Recent

Author Topic: Checking Speed of SynEdit Highlighters  (Read 105099 times)

Martin_fr

  • Administrator
  • Hero Member
  • *
  • Posts: 9794
  • Debugger - SynEdit - and more
    • wiki
Re: Checking Speed of SynEdit Highlighters
« Reply #45 on: October 20, 2013, 02:13:16 pm »
With some refactoring, the speed of the hash bashed implementation can probably be increased (maybe even drastically):

1) Ideally choose a hash that is "perfect" for the set of all keywords. So no hash value has more than one matching keyword

2) the important part:

Instead of a hash table containing function-refs, have a hash table with the keywords. (well keyword + function ref)

Then the compare with the keyword can be made before calling the function. That may saves a lot of unnecessary calls.

And if (1) the hash is perfect for the list of keywords, then the hash table only needs one entry per hash value.

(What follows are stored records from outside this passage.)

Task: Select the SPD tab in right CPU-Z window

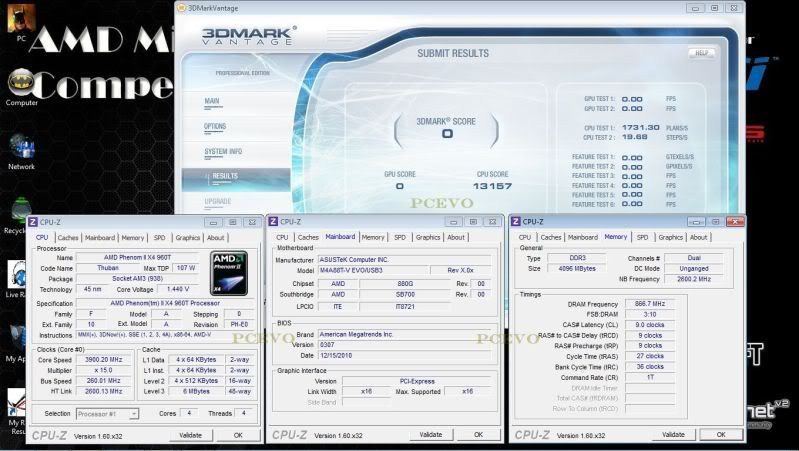Action: [x=642, y=238]
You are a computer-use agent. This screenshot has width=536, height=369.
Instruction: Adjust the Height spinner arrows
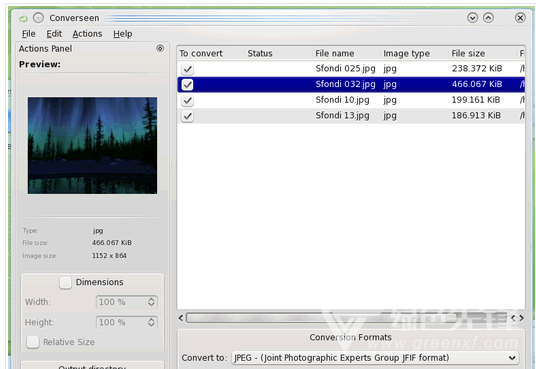151,322
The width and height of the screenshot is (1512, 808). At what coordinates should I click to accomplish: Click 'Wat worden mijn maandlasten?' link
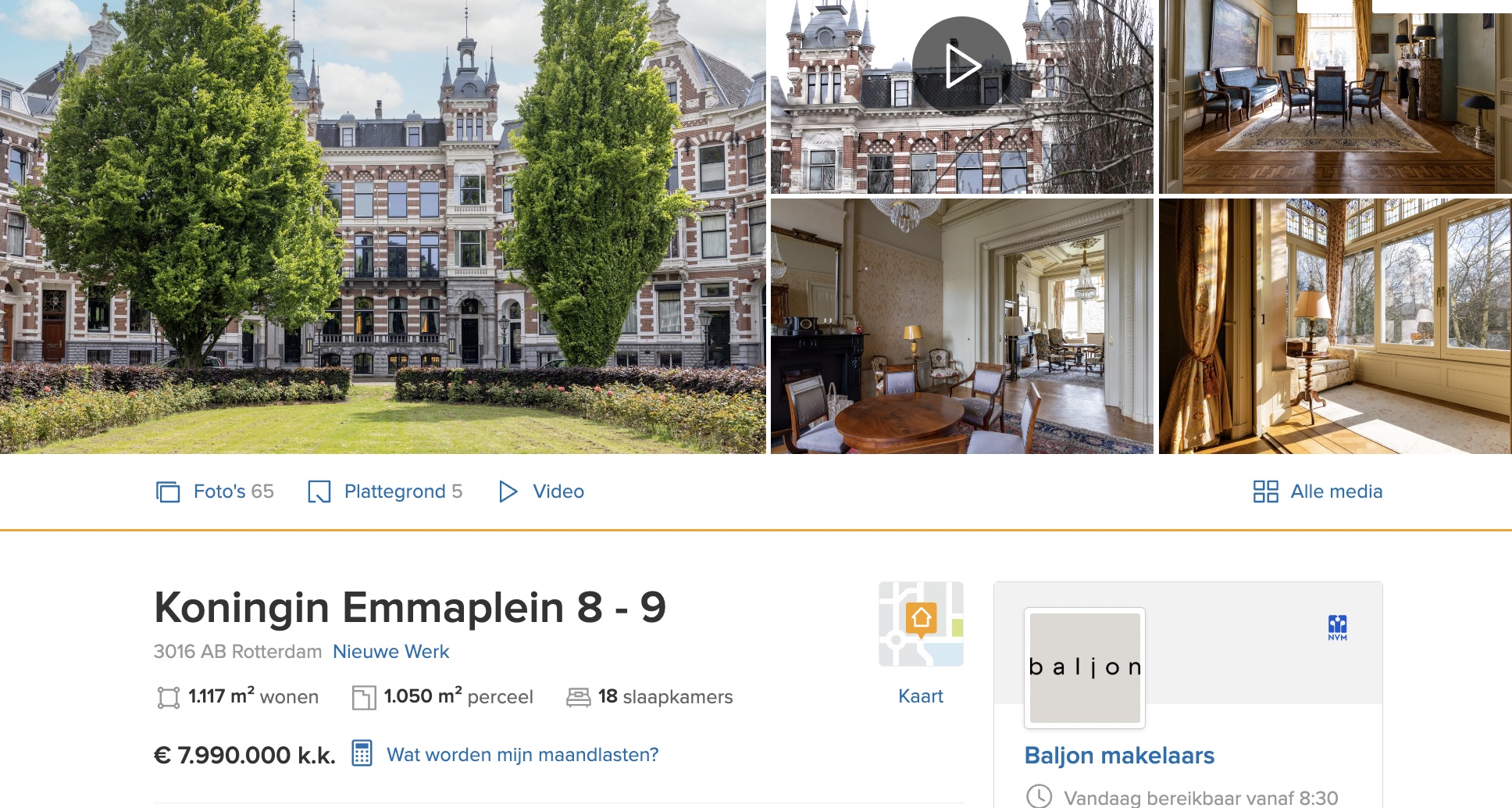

Otherwise a sorted list or prefix tree were needed.

Further more: the entries in the hash table could contain:
- keyword
- function (may be nil)
- type of ident (e.g. number, keyword, ...)

for keywords which only return a specific attribute, but do nothing else, no function needs to be called.

Morton

  • Full Member
  • ***
  • Posts: 111
Re: Checking Speed of SynEdit Highlighters
« Reply #46 on: October 20, 2013, 03:42:23 pm »
A hash is simply  a kind of sieve, a preselection to avoid many comparisons.
Which sieve is the cheapest in computing time depends on the string keys to process
and may vary a lot not only by implementation, but also from compiler to compiler.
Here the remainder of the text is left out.